Facebook CEO Mark Zuckerberg. Photo: Christophe Morin/IP3/Getty Images

Facebook shareholders attending the company’s annual meeting Thursday will be the targets of a campaign urging them to replace CEO Mark Zuckerberg, who also chairs the company's board, with an independent chair.

Why it matters: It’s the first move in a progressive coalition’s efforts to target Facebook with a political-style campaign focused on calls for regulators to break up the social media empire.

The details:

  • The “Freedom from Facebook” coalition, a collection of progressive groups like Open Markets Institute and Demand Progress, plans to fly a plane above the company’s Menlo Park headquarters during the annual meeting — dragging a banner that reads “You Broke Democracy.”
  • One member of the coalition, SumOfUs, is an institutional shareholder of Facebook urging other shareholders to “withhold” on Zuckerberg’s appointment to the board in favor of an independent chair. (SumOfUs filed an exempt solicitation letter with the SEC to this effect.)
  • The group called for the appointment of a risk oversight committee, and a report on how the company is managing content governance — including election interference, fake news and hate speech.
  • There will also be a digital ad campaign targeting the shareholder meeting and Facebook’s office locations around the country. (View the “Don’t Get Zucked” ad here.)

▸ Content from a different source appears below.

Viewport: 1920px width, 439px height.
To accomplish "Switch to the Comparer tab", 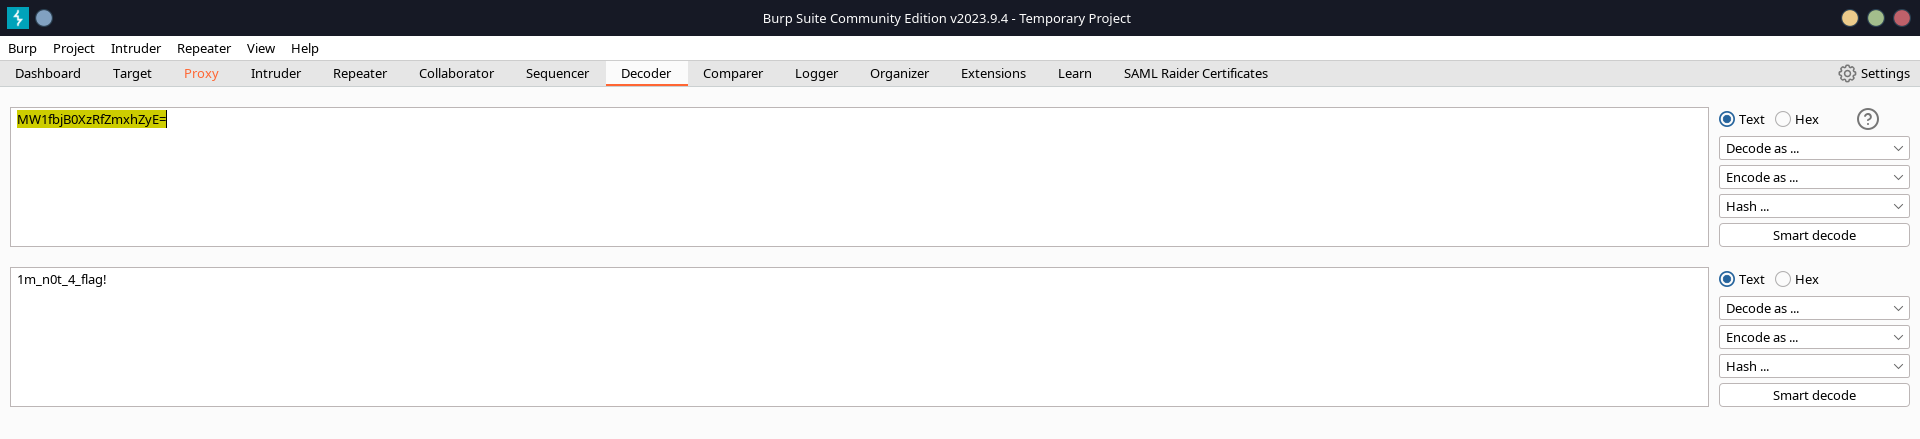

Reality check: The shareholder proposal doesn’t stand a chance of getting approved (Zuckerberg himself holds majority voting control of the company) and the current FTC isn’t interested in breaking up Facebook. Still, this is the start of what could be a sustained campaign and drum-beat behind the coalition’s calls for more regulatory action and new accountability measures.

Go deeper: David McCabe reported the details of the coalition's launch earlier this month.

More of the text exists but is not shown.